契約外の初夜で、女嫌い弁護士は独占愛を解き放つ~ママになっても愛し尽くされています~
三章 業務外の依頼
 十月半ばの水曜日。
 花本パートナーサービスで働くようになって二か月が過ぎ、この生活にもすっかり慣れた。


 仕事は大変なこともあるけれど、毎日のようにやり甲斐を感じられる。
 指名客には『常連さん』と言える人も増え、モチベーションのひとつになっていた。


 その中でも一番のお得意様は、櫻庭さんだ。
 彼とは、相変わらず顔を合わせる機会は少ない。
 けれど、会えば以前よりも会話を交わすようになったし、櫻庭さんも徐々に心を開き始めてきてくれた気がする。
 今日も彼のマンションを訪れた私は、いつも通り業務に取りかかる。


 高級マンションで過ごすのはまだ慣れない反面、櫻庭さんがいない時の部屋ではすっかり緊張することも気後れすることもなくなった。
 だからこそ、油断してミスをしないように気をつけなければいけないのだけれど。


(今日は根菜が安かったから、筑前煮とごぼうサラダと……ってまた茶色いおかずになっちゃうけど……)

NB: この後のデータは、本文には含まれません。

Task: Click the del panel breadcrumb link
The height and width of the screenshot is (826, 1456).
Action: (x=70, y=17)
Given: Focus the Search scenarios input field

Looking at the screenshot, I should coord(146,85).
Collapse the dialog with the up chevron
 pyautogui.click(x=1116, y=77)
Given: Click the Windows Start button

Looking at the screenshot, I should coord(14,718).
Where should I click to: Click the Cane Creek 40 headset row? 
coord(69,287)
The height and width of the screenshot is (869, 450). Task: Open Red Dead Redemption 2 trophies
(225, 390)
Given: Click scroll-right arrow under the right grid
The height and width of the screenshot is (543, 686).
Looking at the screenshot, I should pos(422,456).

 洗濯機を回している間に買い出しを終えて、メニューを改めて考えながら苦笑を漏らしてしまう。
 私が準備する料理は、つい地味なものになりがちだ。
 ハンバーグやドリア、グラタンも作るけれど、日持ちしたり手軽に摘まめたり……というのを考えると、やっぱり煮物やおばんざいが中心になってしまう。
 ただ、彼は和食が好きなようだし、茶色いおかずも気に入ってくれている様子なのが幸いだった。